Heron in the reflection of Mt. Rainier


Today’s revision was inspired by two things. One, last weekend at writers meet-up we were each challenged to come up with a goal to accomplish during the two weeks before our next meet-up. I announced to the group that I would have a re-write of my first chapter done. This felt like a reasonable goal as I had already presented the first page to my critique group. Two, I read a chapter in The Road to Somewhere (second edition) on reflection that inspired me to read through my first chapter and write a reflection piece.

The plan–To read through the first chapter of my novel and journal on some of these prompts:

Why did I want to write this piece in the first place? Where did it come from?

Has the original idea Changed? In what ways?

What problems have occurred in writing it? How have I resolved them? What problems remain?

What really happened–I forced myself to read through the whole chapter which was only nine pages but took a while because I couldn’t stop myself from making changes as I went. I became overwhelmed by the issues I had with it, but after some deep breathing went back and cut large chunks that didn’t move the story along and weren’t insight into the character’s motivations. I made sure to paste these chunks into a file of removed sections in case I want them later. Then I went back and rewrote page two and three of the chapter.
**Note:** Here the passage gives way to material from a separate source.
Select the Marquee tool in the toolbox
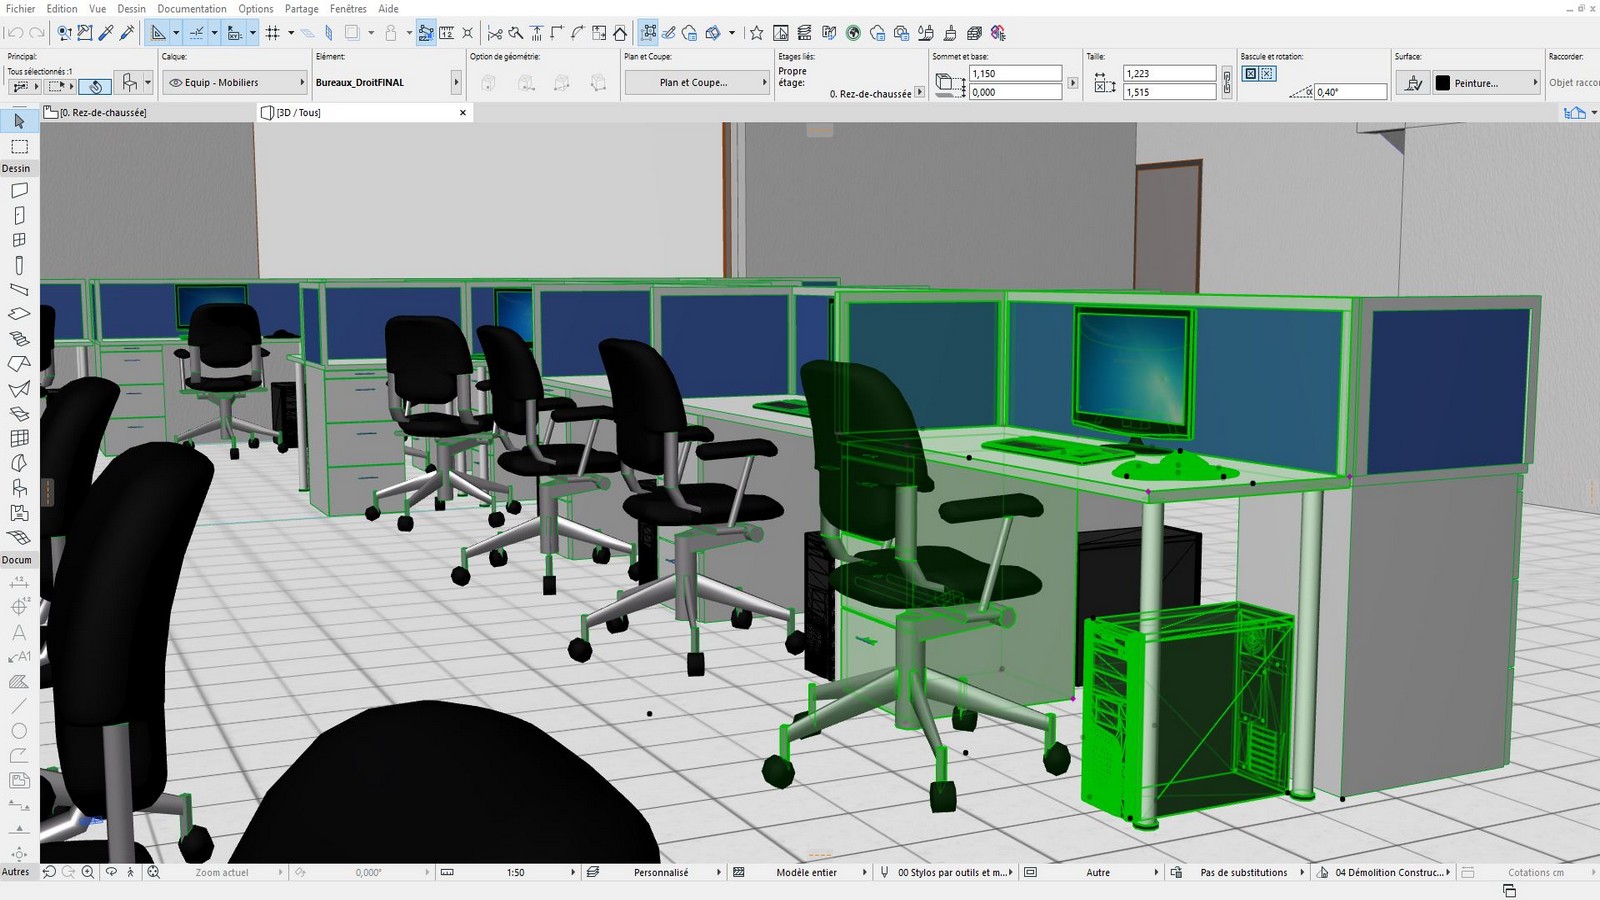 tap(19, 147)
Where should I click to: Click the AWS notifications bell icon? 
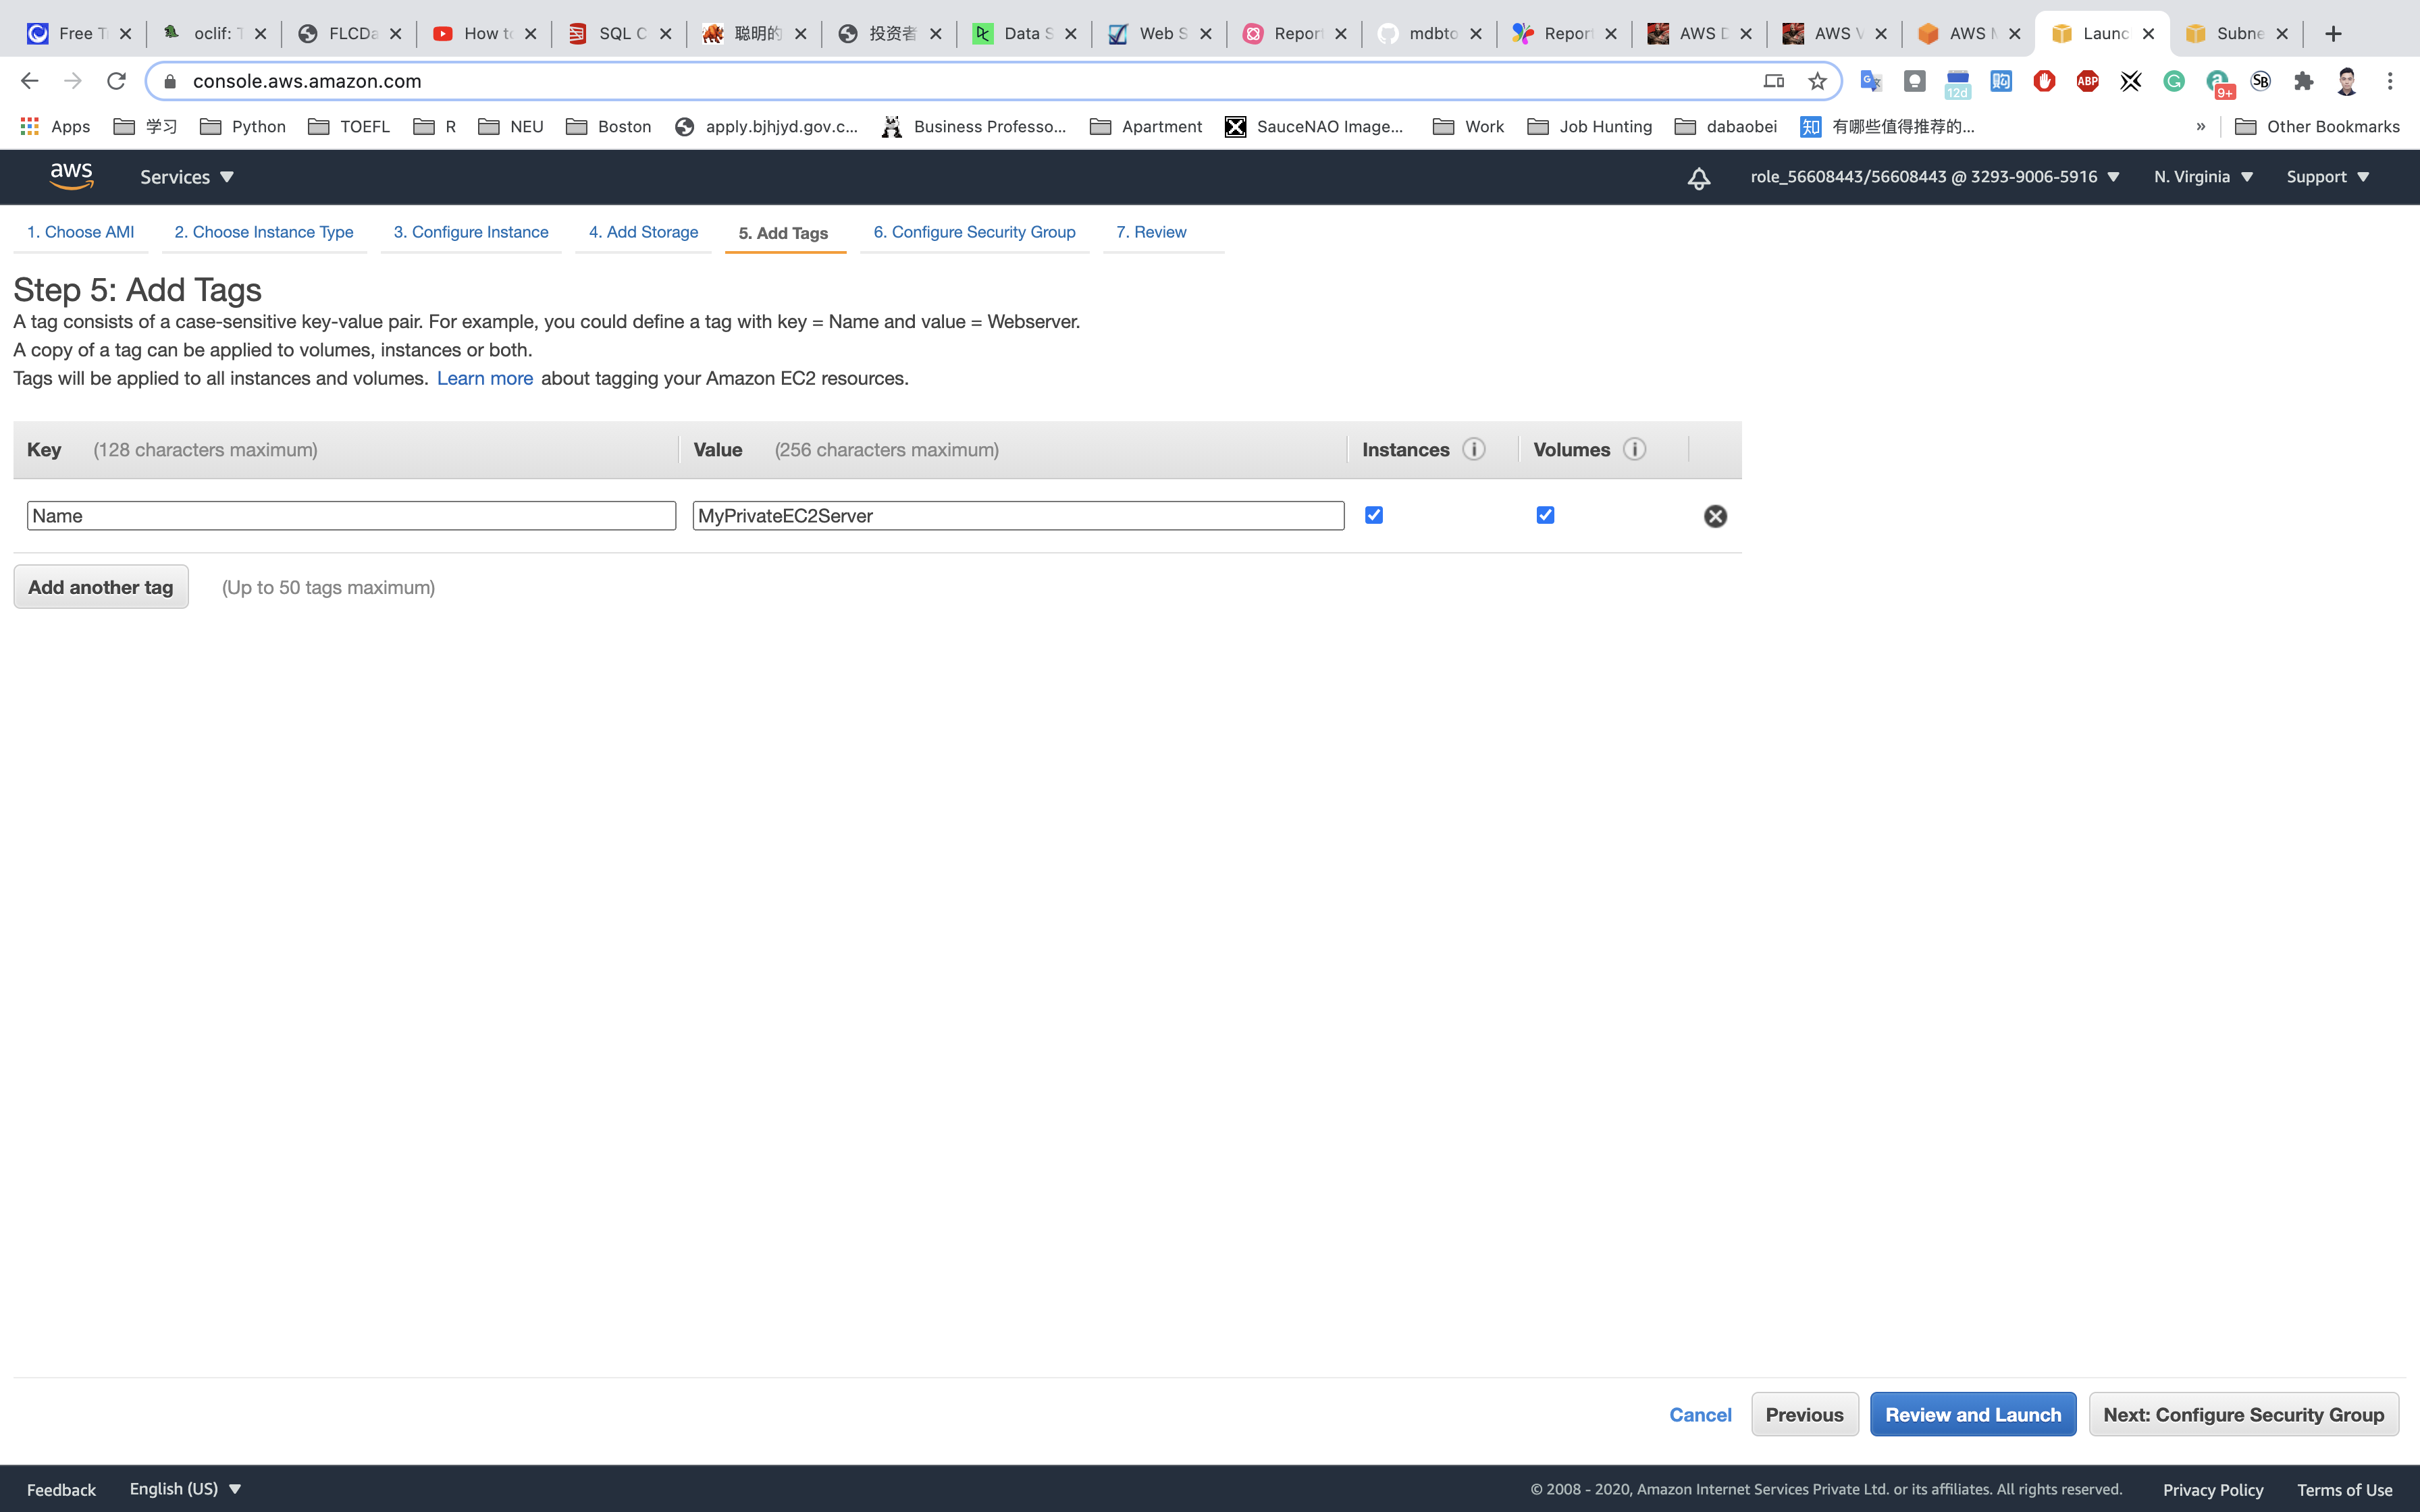click(x=1698, y=178)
While rewriting, I wanted to revisit the idea of starting with chapter two, so I jumped ahead. I decided my original starting point is the correct place to start the story, but started editing the second chapter until my brain hurt. So, as with most of my writing, reflection and revision are non-linear processes. A goal of rewriting the first chapter before next meet-up may be more difficult than expected, but a good goal none the less.